(This post was written on Saturday, but was postponed because of the need of photos)
Our first week of practical came and went. And we are sitting here with many impressions to process during our free time this weekend.
First of all you have to understand that this is in the middle of rural Tanzania, it has to be VERY serious even to consider taking the long travel into the hospital. When it’s finally serious enough to go to the hospital, they have a journey that might take several days, ahead of them. So by the time they’ve reached the hospital... it is a catastrophe.
Henrik and I have both been in the ward called surgical 2 this week. The patient’s problems vary a bit, but the thought is that the patients in this ward are supposed to have had went through surgical procedures, or are waiting for their operations. The reasoning for many of the patients problems are repeated in several cases. For instance: fell out of a tree, got kicked by a cow, was beaten (axe, machete, husband, mother in law) or run over by car. The main group of patients have fractures, and here they use traction to treat them, which means they might be laying in the same bed, not being able to move for three months. So our job is to mobilize the patients joints as well as possible, and apply active movements with resistance for whichever body parts aren’t in traction as much as we can.
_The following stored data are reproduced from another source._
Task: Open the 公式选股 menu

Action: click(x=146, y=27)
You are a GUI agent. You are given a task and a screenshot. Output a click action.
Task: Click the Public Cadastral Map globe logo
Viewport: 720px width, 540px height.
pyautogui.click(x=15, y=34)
(a traction device for a femur fracture, at the end of the rope are weights to pull the leg)
Whether traction is the best option for treatment is a whole different story. It is a huge risk to create open wounds here, because of infection. And a traction device needs to be thoroughly cleaned often. You might ask: why should this be a problem? Well, then we are moving over to the issue of African culture, which is a whole different chapter.
We have been learning Swahili phrases to help us with our physio practise (because the patients here most definitely do not speak English), so by the end of this week both Henrik and I felt that we were able to complete treatment without having to constantly ask for help. Which was a GOOD feeling.
(Family members + Henrik. It is the family member's duty to feed, wash and clean the patients. So if you don't have any family around you'll have a big problem)
One of the strangest things I saw this week was an open fracture. The patients Tibia and Fibula were completely fractured, it was an open wound, so we literally saw the bones stick up in the air. Which means the only thing attaching his foot to the rest of his body was soft tissue, posterior. It was the craziest thing I had ever seen!! And even crazier when the patient was still able to plantar flex his toes... After the doctor removed his dressing so the wound and fracture were completely open, he disappeared... So I was given the task to keep the flyes away from the wound while my mentor went to look for a nurse to dress it again. I wasn’t sure if I should cry or laugh, so I simply stood and waved the flyes away instead.
It would be typical to write about the challenges of working as a physio therapist in an African hospital. And typically I would say “African time”, all the waiting. But personally it doesn’t feel like waiting, because we are constantly busy. It’s more that we have to spend our time doing other things, like looking for a wheelchair to transport a patient, or find food for the patients so that they’ll be able to exercise. So we spend our time doing other tasks, that shouldn’t be necessary, or should be somebody else's responsibility, instead of doing physio therapy.
I hope you have gotten a slight impression of how our first week was!